Lamar: Eu escrevi essa música de um lugar muito estranho; olhando para trás, foi um momento muito vulnerável, onde eu estava passando por várias coisas e não sabia como me sentir. Sabe, tem dia que você acorda de manhã e diz que não me sinto bem, certo? Mas você sente algo, e eu tive que entender isso, desde que eu sinta algo que me faça apreciar a sensação de estar vivo. […] Eu realmente acredito que viver e saber que você está vivendo e presente em sua vida é o maior presente, e nos esforçamos para reconhecer isso todos os dias fora de nós mesmos, do ponto de vista da alma, que estamos em um corpo físico, e dedicar todos os dias para entender que é a paz definitiva. Então, se eu olhar para trás, vejo que foi um momento estressante, mas agora devo dizer que pelo menos fui capaz de vivenciar aquele momento, vivenciar como me sentia, vivenciar o peso em meus ombros, a preocupação dentro do meu coração, o sofrimento mental, a tensão que eu estava passando, e simplesmente superar isso e dizer: ‘ok, isso é apenas mais um trampolim para quem eu sou’, e acredito que é algo com o qual as pessoas podem se identificar, e isso andou de mãos dadas com o filme.

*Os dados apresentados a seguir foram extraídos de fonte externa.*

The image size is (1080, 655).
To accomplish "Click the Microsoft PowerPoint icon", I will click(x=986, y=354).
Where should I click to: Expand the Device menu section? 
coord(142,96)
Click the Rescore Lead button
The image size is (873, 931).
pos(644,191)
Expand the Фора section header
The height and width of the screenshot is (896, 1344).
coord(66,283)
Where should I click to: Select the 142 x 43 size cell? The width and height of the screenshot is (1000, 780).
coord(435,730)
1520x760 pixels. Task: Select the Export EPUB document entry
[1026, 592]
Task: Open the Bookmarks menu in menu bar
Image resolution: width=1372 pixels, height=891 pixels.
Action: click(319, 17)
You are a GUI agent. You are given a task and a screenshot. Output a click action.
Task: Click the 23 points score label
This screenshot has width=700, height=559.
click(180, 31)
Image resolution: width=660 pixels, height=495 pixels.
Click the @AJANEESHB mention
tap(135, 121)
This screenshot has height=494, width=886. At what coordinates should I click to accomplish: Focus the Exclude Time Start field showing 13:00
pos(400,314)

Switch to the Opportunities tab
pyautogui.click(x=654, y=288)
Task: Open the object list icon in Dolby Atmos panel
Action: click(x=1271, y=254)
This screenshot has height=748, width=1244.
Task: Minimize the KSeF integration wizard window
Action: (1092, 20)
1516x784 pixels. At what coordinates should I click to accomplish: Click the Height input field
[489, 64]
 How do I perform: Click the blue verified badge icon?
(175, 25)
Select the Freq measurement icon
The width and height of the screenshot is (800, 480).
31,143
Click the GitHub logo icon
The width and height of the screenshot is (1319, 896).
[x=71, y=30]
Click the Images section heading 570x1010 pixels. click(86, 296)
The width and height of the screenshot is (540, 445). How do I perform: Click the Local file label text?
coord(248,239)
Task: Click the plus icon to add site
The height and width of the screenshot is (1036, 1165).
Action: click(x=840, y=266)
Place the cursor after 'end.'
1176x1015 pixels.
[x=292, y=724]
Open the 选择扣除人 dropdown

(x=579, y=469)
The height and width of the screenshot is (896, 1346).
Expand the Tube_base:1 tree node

Free: Realmente conectou, funcionou como mágica e perfeitamente com o que queríamos dizer, antes mesmo de eu saber onde Kendrick estava indo musicalmente. Parecia um casamento perfeito com a energia de Virginie; dava para perceber que ela estava procurando por algo, seja uma sensação de paz, mais elaboração da história ou encontrar o elemento perfeito que fizesse sentido para a história.

Lamar: Era uma sensação do que ela estava procurando, seja lá o que fosse – realização criativa na moda e uma busca constante por uma visão.

Você também trabalhou na cenografia do show.

Free: O processo de design do cenário foi muito legal e realmente influenciou o filme; tratava-se de garantir que o espaço fosse íntimo, pacífico e acolhedor, convidativo e pessoal. Faz algum tempo que não vejo isso na moda, até o botão no teto descendo lentamente tinha a intenção de fazer com que todos nos sentissem mais íntimos e próximos. O filme também tem um elemento de proximidade. Nós entendemos como funcionam os shows ao vivo, mas entender como funciona um desfile de moda é uma coisa totalmente diferente. Estou muito orgulhoso de termos conseguido, temos tantas ideias em nosso mundo, mas trazer ideias novas para o mundo da moda foi simplesmente mágico.

Lamar: E no final das contas tratava-se de iluminar a coleção, tratava-se de criar uma moldura, um palco para a moda, para manter a atenção no que estava acontecendo no chão.

Sobre a coleção, vamos brincar de críticos de moda, o que vocês acham dela?

Free: Bem, é poderoso, é lindo, nós realmente não conseguimos ver isso até alguns dias atrás, e foi ótimo, porque criando como fizemos isoladamente, Virginie, Kendrick e eu, estávamos realmente nos comunicando— compartilhando histórias e ideias. E ao vê-la ganhar vida, foi jovem, fresco. Nunca vi alta-costura feita dessa forma, com tanta leveza.